● **Aufgabenstellung A**
Ab wann wird laut dem Textabschnitt zum Kündigungsschutz begünstigter Behinderter der Schutz wirksam, wenn der Antrag unverzüglich nach Eintritt der Behinderung gestellt und ihm später stattgegeben wird?

● **Textabschnitt**
Dem EWR gehören (neben Österreich) folgende Staaten an:

BRD, Liechtenstein, Dänemark, Norwegen, Schweden, Island, Finnland, Frankreich, Italien, Griechenland, Großbritannien und Nordirland, Irland, Belgien, Niederlande, Luxemburg, Portugal und Spanien (zur EU-Erweiterung ab 1.5.2004 und ab 1.1.2007 siehe auch 18.18).

Bezieht der Behinderte eine Geldleistung wegen dauernder Erwerbsunfähigkeit, so verliert er den Status des begünstigten Behinderten (§ 2 Abs. 2 lit c BEinstG – VwGH 2003/11/0242 = ARD 5510/2/2004).

Der für einen Behinderten geltende Kündigungsschutz tritt mit dem Tag des Einlangens des Antrages auf Feststellung der Zugehörigkeit zum Kreis der begünstigten Personen beim örtlich zuständigen BSA ein, wenn mit diesem Tag der Behindertenstatus zugesprochen (§ 14 Abs. 2 BEinstG) wird. Dies soll auch dann gelten, wenn der Antrag an dem Tag gestellt wird, an dem dem AN die Kündigung zugeht (OGH 9 Ob A 61/06w = ARD 5810/4/2007).

Der Schutz wird hingegen bereits mit dem Ersten des Monats, in dem der Antrag eingelangt ist, wirksam, wenn der Antrag unverzüglich nach dem Eintritt der Behinderung gestellt wurde (etwa sofort nach einem Unfall – § 14 Abs. 2 BEinstG) und dem Antrag in der Folge stattgegeben wird.

Der Zeitpunkt der Entscheidung über den Antrag oder der Meldung an den AG ist unerheblich.

Wird der Bescheid, der die Behinderteneigenschaft feststellt, erst nach dem Ablauf der Kündigungsfrist zugestellt, so kann er dennoch die Unwirksamkeit der AG-Kündigung bewirken, soferne die Kündigung nach der Wirksamkeit des Bescheids zugegangen ist (OGH 9 Ob A 82/03 d, 8 Ob A 77/06 s = ARD 5738/9/2007).

● **Aufgabenstellung B**
Entnimm den Datensätzen wortgetreu den Teil, der mit der Zeile beginnt, die „Identify the location of reset“ enthält, und mit der Zeile endet, die „In order to click on Edit“ enthält, beide Zeilen eingeschlossen.

● **Datensätze zur Übung**
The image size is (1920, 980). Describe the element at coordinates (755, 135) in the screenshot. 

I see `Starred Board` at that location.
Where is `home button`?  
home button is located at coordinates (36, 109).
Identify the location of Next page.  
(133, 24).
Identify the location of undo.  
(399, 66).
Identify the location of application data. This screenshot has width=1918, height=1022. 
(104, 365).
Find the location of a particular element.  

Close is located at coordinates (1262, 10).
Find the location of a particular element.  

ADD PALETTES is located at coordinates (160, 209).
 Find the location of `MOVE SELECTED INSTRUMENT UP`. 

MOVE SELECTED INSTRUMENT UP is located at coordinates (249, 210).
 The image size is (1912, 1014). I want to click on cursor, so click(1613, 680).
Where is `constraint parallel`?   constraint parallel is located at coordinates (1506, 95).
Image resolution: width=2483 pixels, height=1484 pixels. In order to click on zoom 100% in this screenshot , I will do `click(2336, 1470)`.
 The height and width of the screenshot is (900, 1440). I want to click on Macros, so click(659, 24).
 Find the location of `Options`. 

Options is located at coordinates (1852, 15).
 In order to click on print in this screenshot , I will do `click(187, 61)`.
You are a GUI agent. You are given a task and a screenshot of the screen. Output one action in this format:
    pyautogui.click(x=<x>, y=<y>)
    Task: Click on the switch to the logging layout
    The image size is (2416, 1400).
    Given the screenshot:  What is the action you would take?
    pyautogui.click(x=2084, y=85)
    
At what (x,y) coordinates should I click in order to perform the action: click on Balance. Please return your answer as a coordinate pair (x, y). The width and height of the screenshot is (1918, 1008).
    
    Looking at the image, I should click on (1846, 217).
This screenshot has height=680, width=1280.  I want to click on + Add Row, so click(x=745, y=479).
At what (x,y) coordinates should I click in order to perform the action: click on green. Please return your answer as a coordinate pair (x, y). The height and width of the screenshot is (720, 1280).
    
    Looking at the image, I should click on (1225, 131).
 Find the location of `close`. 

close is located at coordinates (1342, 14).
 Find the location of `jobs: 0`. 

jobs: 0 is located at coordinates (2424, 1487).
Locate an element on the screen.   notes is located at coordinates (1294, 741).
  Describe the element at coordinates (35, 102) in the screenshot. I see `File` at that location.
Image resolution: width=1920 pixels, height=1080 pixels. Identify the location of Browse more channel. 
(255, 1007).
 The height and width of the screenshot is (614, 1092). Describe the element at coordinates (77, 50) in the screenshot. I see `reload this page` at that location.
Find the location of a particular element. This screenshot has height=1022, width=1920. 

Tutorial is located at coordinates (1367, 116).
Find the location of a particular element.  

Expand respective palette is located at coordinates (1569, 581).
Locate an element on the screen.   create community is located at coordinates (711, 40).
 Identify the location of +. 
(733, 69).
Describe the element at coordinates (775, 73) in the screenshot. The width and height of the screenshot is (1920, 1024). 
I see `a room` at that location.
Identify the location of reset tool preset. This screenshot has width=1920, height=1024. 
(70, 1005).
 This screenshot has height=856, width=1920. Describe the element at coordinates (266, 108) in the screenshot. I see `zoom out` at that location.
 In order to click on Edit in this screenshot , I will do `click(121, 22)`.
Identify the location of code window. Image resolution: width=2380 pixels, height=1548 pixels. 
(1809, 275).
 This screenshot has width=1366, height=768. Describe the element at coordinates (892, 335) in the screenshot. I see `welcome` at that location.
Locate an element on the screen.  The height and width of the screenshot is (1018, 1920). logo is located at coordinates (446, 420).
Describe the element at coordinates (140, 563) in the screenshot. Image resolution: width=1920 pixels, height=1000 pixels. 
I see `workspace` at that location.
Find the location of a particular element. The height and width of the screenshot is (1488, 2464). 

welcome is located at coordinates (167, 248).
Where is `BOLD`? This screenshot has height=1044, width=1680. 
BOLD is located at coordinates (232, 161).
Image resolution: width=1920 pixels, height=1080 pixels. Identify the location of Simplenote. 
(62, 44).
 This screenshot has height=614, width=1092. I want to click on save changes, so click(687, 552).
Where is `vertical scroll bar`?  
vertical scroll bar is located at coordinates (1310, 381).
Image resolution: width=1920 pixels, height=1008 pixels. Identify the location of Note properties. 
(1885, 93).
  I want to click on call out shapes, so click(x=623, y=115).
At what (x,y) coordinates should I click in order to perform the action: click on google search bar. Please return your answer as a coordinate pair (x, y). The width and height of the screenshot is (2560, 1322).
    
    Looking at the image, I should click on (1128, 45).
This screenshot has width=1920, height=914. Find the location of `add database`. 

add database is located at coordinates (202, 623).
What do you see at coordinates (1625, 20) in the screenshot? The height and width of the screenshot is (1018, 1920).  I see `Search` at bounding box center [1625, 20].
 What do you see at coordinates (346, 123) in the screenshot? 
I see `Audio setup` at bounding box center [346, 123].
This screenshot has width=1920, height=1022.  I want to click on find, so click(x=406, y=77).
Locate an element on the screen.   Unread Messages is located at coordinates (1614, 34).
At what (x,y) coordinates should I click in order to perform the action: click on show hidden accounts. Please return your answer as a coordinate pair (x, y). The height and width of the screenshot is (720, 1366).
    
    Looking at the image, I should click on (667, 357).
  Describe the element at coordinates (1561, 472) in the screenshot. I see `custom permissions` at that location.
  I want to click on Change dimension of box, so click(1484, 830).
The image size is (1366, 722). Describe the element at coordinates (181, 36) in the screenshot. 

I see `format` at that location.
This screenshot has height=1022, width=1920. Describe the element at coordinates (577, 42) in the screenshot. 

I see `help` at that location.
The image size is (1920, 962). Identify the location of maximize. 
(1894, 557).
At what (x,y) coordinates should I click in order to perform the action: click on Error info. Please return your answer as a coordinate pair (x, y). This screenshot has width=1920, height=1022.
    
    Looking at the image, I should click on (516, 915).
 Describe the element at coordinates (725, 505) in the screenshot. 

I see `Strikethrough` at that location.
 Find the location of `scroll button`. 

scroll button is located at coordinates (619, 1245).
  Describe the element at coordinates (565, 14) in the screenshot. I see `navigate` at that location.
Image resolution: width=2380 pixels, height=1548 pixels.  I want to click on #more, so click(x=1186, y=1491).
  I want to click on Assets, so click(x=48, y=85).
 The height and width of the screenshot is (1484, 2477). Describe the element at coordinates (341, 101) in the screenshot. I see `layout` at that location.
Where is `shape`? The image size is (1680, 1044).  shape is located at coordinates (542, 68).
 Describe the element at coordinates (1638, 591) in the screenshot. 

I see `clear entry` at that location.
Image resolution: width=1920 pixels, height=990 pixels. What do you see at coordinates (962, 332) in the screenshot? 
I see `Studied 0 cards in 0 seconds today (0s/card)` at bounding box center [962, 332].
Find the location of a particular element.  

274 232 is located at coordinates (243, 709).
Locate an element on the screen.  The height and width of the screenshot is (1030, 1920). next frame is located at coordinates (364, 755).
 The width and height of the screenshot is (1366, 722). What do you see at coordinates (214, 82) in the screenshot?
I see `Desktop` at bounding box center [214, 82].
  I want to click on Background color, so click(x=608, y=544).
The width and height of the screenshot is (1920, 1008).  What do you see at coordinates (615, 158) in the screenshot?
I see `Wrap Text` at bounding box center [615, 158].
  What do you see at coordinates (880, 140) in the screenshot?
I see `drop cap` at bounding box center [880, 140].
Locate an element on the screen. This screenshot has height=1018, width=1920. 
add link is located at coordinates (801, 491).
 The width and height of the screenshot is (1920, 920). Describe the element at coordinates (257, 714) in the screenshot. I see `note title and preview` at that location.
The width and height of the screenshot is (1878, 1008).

● **Endgültige Antwort A**
Bereits mit dem Ersten des Monats, in dem der Antrag eingelangt ist.

● **Endgültige Antwort B**
Identify the location of reset tool preset. This screenshot has width=1920, height=1024. 
(70, 1005).
 This screenshot has height=856, width=1920. Describe the element at coordinates (266, 108) in the screenshot. I see `zoom out` at that location.
 In order to click on Edit in this screenshot , I will do `click(121, 22)`.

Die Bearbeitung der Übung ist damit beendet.